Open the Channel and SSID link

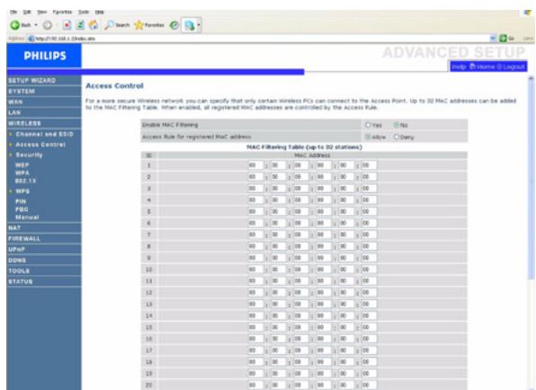click(x=44, y=134)
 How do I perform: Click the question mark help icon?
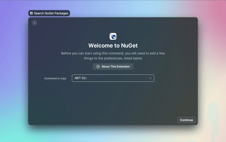[98, 67]

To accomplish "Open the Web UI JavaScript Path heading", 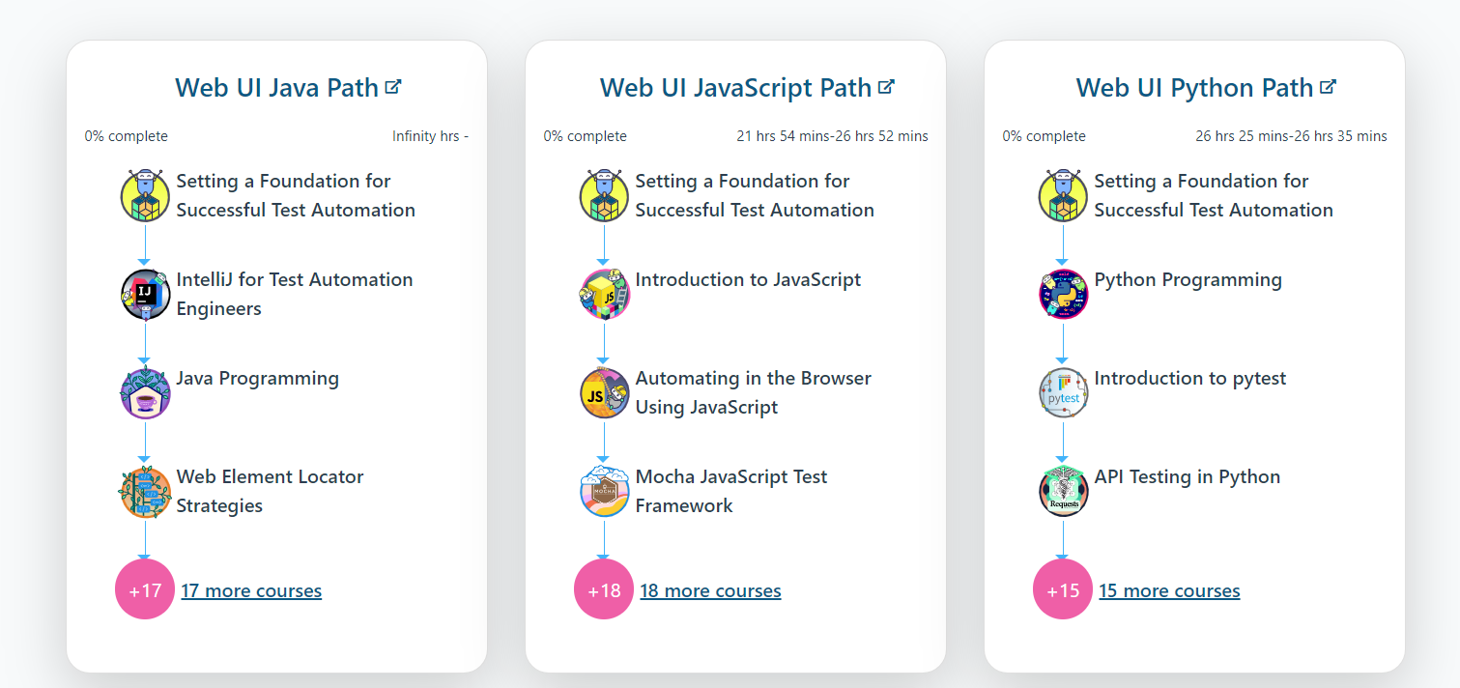I will pos(735,88).
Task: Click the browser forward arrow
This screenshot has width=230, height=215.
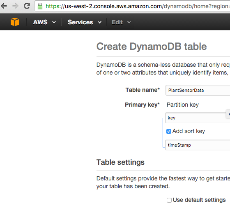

┄┄┄┄┄┄┄┄┄┄┄┄┄┄┄┄┄┄┄┄

> _Task statement_:
Restate verbatim the lines that begin at the one holding "Task: Click the browser forward arrow" and end at the last line of the material. Exclude pictures.

> _Reply_:
Task: Click the browser forward arrow
This screenshot has width=230, height=215.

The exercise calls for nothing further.